Anyone betting on the growing insurance market in India would be a fool not to go any further and bet on the reinsurance cake. This and the promise of a faster follow-up to the government to crop insurance and similar growth are sufficient reasons for the Government GIC Re to attract investors to its initial giant public offering (IPO) Rs11,370 -create. Overall, the reinsurance market is facing a lot of headwinds due to the series of natural disasters that have hit this year which has led to big gains and higher losses. It is expected that the Indian market in the current state and register a growth of 11-14% on the basis of a compound annual growth rate (CAGR), the prospectus by GIC Re would have us believe.
The reinsurer’s share issue is the second in history through which the government will dilute 14.2% stake and the company will offer 17.2 million new shares at the same time as the government’s offer. The proponent wants investors to cough Rs855-912 per share for a tranche of the reinsurer’s genealogical country evaluated at Rs80,000 crore at the upper end of the price range. So what is the share of the reinsurance market that investors will get? For practical reasons, GIC Re has retained a monopoly position in the reinsurance market. Having a monopoly gives an advantage over the price and the company has exploited that. His written gross premium increased to a CAGR of 32% for the fiscal year 17 from 15 to 17 years.
Since the non-life insurance sector is expected to grow by 15-20% CAGR over the next five years, growth in GIC Re is assured. It adds a steady reduction in the combined ratio and GIC Re seems a safe move to a profitable investment. the combined ratio is how well the company is able to milk out of business, while managing spending and payments and a downward ratio indicates an increase in profitability. But comparing the relationship with peers and GIC Re comes short. Alice G. Vaidyan, president and CEO of the reinsurer, believes that the company has the right to pricing and not improve from here. “We have a very strong investment policy and we invest according to the regulator’s guidelines,” Vaidyan told Mint. Even if the momentum of public plans stops, GIC Re will see strong double digit growth, he added.

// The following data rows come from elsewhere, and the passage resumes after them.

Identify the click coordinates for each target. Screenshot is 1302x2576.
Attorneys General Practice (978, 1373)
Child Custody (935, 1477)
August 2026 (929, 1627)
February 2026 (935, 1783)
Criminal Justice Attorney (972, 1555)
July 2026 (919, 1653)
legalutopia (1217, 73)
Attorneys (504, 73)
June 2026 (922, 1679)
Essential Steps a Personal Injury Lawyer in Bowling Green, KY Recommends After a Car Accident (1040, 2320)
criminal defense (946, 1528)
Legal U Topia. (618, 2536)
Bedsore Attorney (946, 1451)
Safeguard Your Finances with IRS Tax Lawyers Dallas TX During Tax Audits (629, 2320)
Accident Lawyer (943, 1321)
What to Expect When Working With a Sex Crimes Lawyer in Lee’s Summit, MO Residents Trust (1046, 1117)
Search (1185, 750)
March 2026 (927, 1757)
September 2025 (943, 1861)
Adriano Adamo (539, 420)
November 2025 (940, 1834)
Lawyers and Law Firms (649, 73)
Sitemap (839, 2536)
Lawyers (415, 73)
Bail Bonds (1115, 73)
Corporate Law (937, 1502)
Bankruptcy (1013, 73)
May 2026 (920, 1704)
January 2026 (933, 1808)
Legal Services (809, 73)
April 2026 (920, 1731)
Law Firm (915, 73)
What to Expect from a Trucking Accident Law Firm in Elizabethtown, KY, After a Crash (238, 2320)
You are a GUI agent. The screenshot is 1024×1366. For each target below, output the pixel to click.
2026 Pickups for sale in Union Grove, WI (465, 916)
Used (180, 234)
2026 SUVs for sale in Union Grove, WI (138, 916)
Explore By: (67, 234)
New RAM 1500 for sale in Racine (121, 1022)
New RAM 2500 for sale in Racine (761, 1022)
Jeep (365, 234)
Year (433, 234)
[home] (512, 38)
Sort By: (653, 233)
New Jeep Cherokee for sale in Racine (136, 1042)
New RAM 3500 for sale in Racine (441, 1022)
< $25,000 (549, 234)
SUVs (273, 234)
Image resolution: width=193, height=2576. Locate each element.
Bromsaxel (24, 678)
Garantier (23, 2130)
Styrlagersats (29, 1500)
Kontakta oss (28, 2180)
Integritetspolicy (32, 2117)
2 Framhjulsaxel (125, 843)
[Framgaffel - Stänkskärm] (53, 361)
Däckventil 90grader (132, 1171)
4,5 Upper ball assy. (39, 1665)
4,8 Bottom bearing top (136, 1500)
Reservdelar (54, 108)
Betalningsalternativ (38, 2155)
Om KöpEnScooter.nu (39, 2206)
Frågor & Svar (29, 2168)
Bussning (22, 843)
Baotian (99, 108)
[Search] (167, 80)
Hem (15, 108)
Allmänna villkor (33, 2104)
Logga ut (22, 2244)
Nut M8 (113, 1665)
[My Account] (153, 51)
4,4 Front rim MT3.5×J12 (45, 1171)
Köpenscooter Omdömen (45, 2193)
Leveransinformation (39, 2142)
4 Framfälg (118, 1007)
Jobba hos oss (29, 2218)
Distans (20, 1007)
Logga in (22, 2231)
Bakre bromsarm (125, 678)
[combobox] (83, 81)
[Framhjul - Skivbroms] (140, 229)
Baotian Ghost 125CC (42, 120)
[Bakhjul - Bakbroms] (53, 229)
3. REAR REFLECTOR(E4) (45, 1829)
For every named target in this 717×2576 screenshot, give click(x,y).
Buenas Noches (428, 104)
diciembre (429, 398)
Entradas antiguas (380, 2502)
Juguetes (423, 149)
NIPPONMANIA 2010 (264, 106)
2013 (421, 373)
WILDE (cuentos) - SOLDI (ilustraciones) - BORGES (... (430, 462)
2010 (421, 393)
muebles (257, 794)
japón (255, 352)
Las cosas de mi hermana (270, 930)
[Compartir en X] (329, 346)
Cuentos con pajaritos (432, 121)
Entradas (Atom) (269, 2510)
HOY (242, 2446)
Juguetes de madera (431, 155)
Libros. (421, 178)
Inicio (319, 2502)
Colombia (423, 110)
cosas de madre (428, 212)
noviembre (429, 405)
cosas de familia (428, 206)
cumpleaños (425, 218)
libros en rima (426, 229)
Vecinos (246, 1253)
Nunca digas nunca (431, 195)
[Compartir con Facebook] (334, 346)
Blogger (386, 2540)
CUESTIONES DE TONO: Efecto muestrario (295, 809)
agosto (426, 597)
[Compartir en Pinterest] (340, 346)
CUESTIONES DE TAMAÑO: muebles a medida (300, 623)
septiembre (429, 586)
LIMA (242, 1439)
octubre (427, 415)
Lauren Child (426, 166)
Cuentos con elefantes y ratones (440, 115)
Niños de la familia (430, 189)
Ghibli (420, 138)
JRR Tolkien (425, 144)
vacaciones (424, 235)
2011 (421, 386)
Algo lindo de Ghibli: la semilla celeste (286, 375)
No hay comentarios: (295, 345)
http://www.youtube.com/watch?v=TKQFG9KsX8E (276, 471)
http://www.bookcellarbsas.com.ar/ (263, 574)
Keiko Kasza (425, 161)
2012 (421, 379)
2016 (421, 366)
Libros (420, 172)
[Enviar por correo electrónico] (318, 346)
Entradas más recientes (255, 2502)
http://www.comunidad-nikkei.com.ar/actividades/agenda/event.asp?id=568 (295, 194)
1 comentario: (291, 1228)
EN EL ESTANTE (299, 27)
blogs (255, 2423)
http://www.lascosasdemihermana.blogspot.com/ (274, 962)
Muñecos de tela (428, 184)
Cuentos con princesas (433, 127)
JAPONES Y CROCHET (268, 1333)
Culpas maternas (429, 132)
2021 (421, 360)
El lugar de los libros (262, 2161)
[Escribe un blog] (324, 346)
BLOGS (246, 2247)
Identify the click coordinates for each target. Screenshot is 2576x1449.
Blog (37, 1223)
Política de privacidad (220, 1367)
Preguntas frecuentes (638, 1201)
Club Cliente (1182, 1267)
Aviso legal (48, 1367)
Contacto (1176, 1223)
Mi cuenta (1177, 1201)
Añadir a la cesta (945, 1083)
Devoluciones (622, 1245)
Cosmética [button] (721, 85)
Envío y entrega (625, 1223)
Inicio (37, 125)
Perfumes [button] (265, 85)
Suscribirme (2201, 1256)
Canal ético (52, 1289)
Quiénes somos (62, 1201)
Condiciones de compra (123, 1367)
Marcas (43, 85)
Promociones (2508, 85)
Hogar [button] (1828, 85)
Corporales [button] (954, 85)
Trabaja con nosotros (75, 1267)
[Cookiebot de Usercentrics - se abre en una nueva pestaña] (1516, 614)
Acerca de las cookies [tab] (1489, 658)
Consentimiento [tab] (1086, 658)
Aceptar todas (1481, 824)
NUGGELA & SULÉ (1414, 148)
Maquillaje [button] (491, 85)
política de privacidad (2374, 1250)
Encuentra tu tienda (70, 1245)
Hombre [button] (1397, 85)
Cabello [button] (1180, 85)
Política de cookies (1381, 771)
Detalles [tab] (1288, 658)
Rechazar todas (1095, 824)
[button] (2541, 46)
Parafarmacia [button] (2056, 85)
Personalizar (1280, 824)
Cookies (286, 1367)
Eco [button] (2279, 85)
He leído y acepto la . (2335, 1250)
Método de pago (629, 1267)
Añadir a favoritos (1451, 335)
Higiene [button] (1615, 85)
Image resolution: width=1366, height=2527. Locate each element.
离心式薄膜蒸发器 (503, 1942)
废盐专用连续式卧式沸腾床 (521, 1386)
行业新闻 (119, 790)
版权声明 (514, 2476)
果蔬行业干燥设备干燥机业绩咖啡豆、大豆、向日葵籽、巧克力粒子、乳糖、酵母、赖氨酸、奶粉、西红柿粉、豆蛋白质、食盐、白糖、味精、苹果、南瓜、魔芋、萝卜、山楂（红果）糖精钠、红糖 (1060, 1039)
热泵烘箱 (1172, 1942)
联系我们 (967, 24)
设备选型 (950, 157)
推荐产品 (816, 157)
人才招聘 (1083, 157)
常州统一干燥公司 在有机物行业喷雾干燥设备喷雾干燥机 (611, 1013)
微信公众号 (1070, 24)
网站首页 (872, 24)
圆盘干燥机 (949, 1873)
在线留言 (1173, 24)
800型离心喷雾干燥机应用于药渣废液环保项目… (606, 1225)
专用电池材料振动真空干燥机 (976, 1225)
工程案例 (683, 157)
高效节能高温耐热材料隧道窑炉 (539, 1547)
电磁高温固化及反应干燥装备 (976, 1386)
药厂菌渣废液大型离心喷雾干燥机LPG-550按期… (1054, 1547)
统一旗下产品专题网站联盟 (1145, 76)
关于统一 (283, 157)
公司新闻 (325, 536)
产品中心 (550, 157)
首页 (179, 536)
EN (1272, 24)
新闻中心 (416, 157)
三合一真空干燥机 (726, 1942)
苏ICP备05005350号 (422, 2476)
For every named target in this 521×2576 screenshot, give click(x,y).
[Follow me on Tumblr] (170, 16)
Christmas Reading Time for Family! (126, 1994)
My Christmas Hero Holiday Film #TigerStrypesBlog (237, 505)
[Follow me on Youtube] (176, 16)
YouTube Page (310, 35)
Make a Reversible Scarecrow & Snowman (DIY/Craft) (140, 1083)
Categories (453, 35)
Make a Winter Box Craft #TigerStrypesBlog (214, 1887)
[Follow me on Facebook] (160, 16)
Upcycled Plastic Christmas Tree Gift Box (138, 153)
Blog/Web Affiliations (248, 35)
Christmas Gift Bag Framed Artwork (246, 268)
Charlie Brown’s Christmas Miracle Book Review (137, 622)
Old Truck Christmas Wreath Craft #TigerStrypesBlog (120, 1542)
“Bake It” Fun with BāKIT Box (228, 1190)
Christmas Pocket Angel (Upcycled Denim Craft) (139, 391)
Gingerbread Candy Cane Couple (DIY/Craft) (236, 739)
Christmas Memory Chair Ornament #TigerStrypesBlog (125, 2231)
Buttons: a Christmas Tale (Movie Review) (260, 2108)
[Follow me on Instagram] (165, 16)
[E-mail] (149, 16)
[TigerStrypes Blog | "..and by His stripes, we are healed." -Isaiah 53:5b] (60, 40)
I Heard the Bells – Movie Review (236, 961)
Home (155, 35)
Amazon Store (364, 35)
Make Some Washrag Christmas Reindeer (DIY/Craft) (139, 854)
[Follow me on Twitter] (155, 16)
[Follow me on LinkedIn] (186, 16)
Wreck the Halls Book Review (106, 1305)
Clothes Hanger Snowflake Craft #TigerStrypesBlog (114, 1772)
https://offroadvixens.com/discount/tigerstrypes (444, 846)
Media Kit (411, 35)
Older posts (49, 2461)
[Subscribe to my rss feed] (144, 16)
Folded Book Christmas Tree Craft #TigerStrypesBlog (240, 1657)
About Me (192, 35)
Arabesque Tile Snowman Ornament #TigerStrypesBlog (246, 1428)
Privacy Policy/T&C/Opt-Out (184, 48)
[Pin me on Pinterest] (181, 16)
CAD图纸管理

The red flags in this convincing argument are the decline in the ratio of the company’s operating profit. The ratio of operating income is the profit realized by the underwriting risk as well as the investment income as a percentage of the net premium. This has decreased each year since fiscal 2014 to 7.07% for fiscal year 2017 to 12.14% for fiscal year 2014. In addition, there is the fact that there is no even-numbered comparison to determine the reasonableness of the valuation, so investors would shoot in the dark. But in about 4 times pound for fiscal year 2017 value, the GIC Re’s share is a quasi-sovereign role that yields a high return.